Network
    Reporter


 



End-to-End VoIP Product Comparison Testing 

Overview
Summary
How We Tested

Table 1: Voice Source, Cisco-7905-to-Cisco-7905
Table 2: Voice Source, Cisco-7905-to-Cisco-7960
Table 3: Voice Source, Cisco-7960-to-Cisco-7935-ConfPhone
Table 4: Voice Source, Cisco-7960-to-Cisco-ATA186
Table 5: 1KHz Test Tone Source, Cisco 7960 to Cisco 7905
Table 6: 1KHz Test Tone Source, Cisco 7960-to-Cisco 7935 -ConfPhone
Table 7 - Cisco ATA186 POTS-Adapter
Table 8 - Pingtel xpressa PX-1
Table 9 - Pingtel xpressa Software Phones
Appendix A - Notes

Overview

This report summarizes the results of comparison testing between six Voice-over-IP products: 

Pingtel Xpressa PX-1 (a "hard" phone)

Pingtel Instant Xpress (a software phone on a Dell PC)

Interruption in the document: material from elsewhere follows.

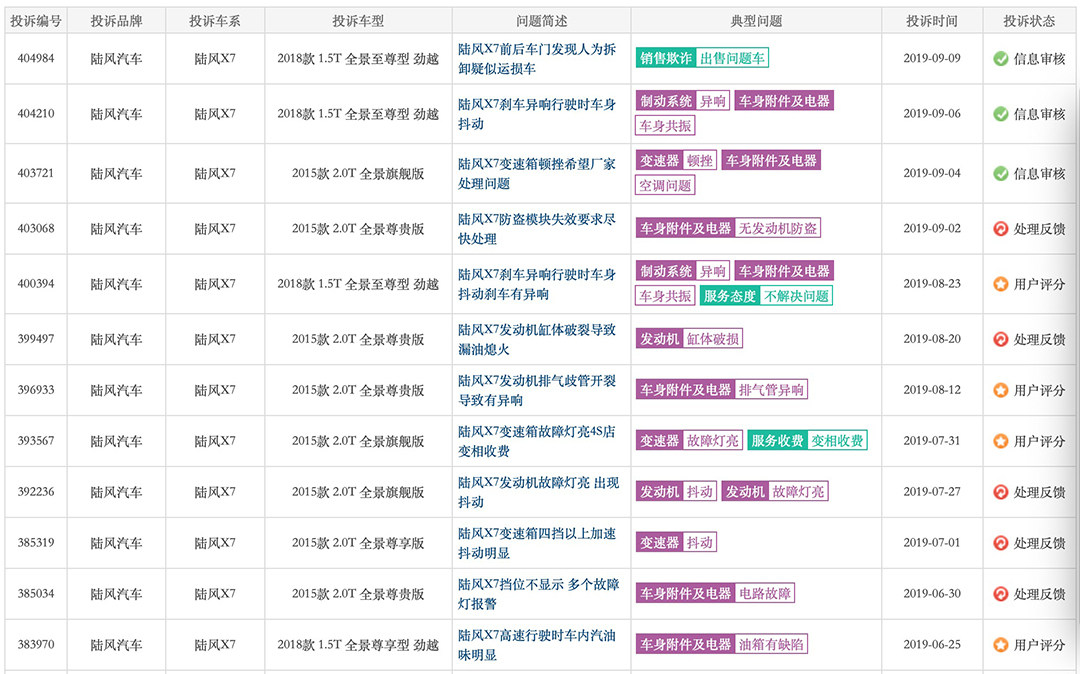Select the 出售问题车 tag
The image size is (1080, 674).
[732, 58]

Cisco 7960 (a full-featured VoIP phone)

Cisco 7905 (a streamlined-functionality phone)

Cisco 7935 "ConfPhone" (a conferencing phone)

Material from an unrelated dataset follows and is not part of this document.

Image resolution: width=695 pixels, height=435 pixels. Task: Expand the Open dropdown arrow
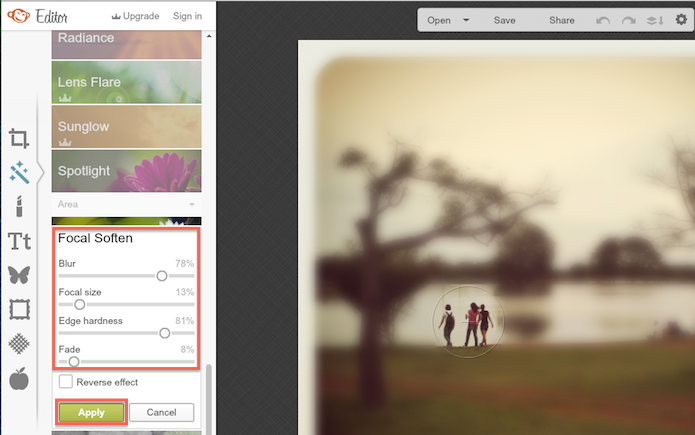(x=466, y=20)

Cisco ATA186 "POTS Adapter" (a device that allows a plain ordinary telephone to be connected to the Internet for VoIP use). 

All these phones are real products being marketed today.   All were tested under a variety of network conditions which are nearly identical to what they might encounter when operated in the open Internet. Although it is possible to upgrade network infrastructure to provide QoS guarantees, this will not be helpful in most cases. In the general case, "anyone-talking-to-anyone" communications, product performance could be affected by network disturbances. These disturbances include jitter, packet drop, reorder, duplication, and others. The report includes sound clips so you can hear and judge for yourself the voice quality results of representative conditions.   We used our   Maxwell[tm] (see sidebar) to impose these real-world network conditions.  The test methodology is also described.

Summary:

Maxwell makes it very easy to perform side-by-side product, product-version, regression and -interoperability comparisons[1] under controlled and realistic network conditions. 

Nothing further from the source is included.